Ok, tout d'abord, je ne fais pas de reproches au jeu, ni à son auteur.
Je me rends simplement compte au Long de cette discussion qu'il n'est pas pour moi, ni probablement pour mes camarades de jeu.
Pour l'aspect "générique", c'est un vilain abus de langage de ma part, bien entendu, puisque je pense qu'aucun jeu ne peut permettre d'explorer l'ensemble des possibles en JdR.
Je veux surtout dire que bien qu'Apocalypse World soit orienté d'une certaine façon, il ne l'est pas tant que ça et je comprends qu'on puisse jouer à plein d'autres choses avec sans le modifier en profondeur, et que ça fonctionne, alors que je le voyais plus orienté vers des conflits dégueulasses, avec des enjeux crades et durs, des trucs à la mad max, pas à la Buffy ni à la Tolkien. Il est possible que le choix de Jérôme de ne pas avoir mis le paquet joue un rôle à ce sujet. Mais la facilité déconcertante avec laquelle on a résolu une bonne partie des problèmes est la principale raison de cette observation.
Donc, je ne pense pas qu'AW soit un mauvais jeu, je pense juste qu'il ne nous fournit pas suffisamment ce qu'on trouve dans nos pratiques habituelles du JdR.
L'élément qui me semble le plus important, c'est la façon dont le MJ peut savoir quels sont les choses qui intéressent vraiment les joueurs. Je ne dis pas qu'il ne faut s'intéresser qu'à ce que les joueurs ont envie, mais que si on veut mettre en danger quelque chose auquel le joueur tient, il faut savoir qu'il y tient, sans quoi ça fait pétard mouillé.
L'exemple le plus frappant au cours de cette partie est le dénommé Fusible, qui s'en prend indirectement à Épice, alors que Mélanie n'en a rien à faire de ce type et de leur histoire commune.
Comment d'ailleurs a-t-il été introduit dans la partie ? Dans la première partie, après une fête arrosée de drogues, Épice s'endort avec sa bande d'amis dans leur squat. Jérôme raconte à Mélanie qu'un type se penche sur elle et lui écrase son marteau sur la tronche. Il demande à Mélanie pourquoi il lui en veut et Mélanie répond qu'il était tellement accro à elle qu'il a perdu femme enfant, fric et boulot.
S'ensuit un conflit où Épice l'humilie et il repart chez lui la queue entre les jambes.
Jérôme a eu raison de donner des suites à cette scène, puisqu'il ne faut rien laisser sans suite.

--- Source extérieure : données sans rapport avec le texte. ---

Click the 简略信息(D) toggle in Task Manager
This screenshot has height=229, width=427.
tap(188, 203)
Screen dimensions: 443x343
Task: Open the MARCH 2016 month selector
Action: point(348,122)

En revanche, le fait d'en faire un Front a donné beaucoup d'importance à quelque chose qui laissait Mélanie indifférente, alors qu'il y avait probablement des choses auxquelles elle aurait accroché à fond.
De mon côté j'avais trouvé la scène de la première partie plutôt cool et ce sont les représailles durant la 2e partie qui n'ont pas prises.
Mon analyse, c'est que pour que quelque chose intéresse vraiment quelqu'un à notre table, le mieux, c'est de le laisser décider de ce que c'est. Exemple : dans Polaris, on peut créer notre propre ennemi et nos relations avant de jouer. Dans Les Cordes Sensibles, on choisit soi-même le Problème que l'on va chercher à résoudre. Dans Innommable (v008) on choisit soi-même son attache.
Dans Démiurges, plus précisément où je me suis déjà heurté à la question, on choisit l'objectif commun du groupe à la création des PJ. Et à la fin de chaque partie, les joueurs décident ce qu'ils font au début de la prochaine partie. De cette manière, ça évite que le MJ impose aux joueurs des enjeux qui pourraient les laisser de marbre (comme ça m'est arrivé maintes fois avant d'opter pour la manière de faire que je décris ici). Et la différence est de taille.
On peut répondre qu'on est difficiles et que le contrat social voudrait qu'on s'intéresse à ce que le MJ crée quoi qu'il arrive ? On est sans doute trop bien habitués. Et je pense qu'on en est tous très satisfaits. Nos meilleures parties tiennent au fait qu'on joue tous autour de ce qui compte.
Prenons l'exemple de l'implication d'une relation en cours de partie : si j'ai choisi moi-même cette relation, si j'ai déjà une histoire avec ce PNJ, ce qui lui arrive pourra vraiment me concerner. Ça marche mieux si j'ai créé moi-même cette relation que si le MJ me l'impose (question d'engagement personnel du joueur).
Dans Apocalypse World, le MJ pourra créer une situation et te demander quelle est ta relation avec tel PNJ. Je pense que ça fonctionne bien, mais ça dépend à quel point la situation et le PNJ échappent d'emblée au joueur : "quoi, ce type tout moche et con ? Je m'en fous de lui, j'ai pas envie d'avoir une relation avec lui...". C'est ce qu'il s'est passé entre Épice et Fusible.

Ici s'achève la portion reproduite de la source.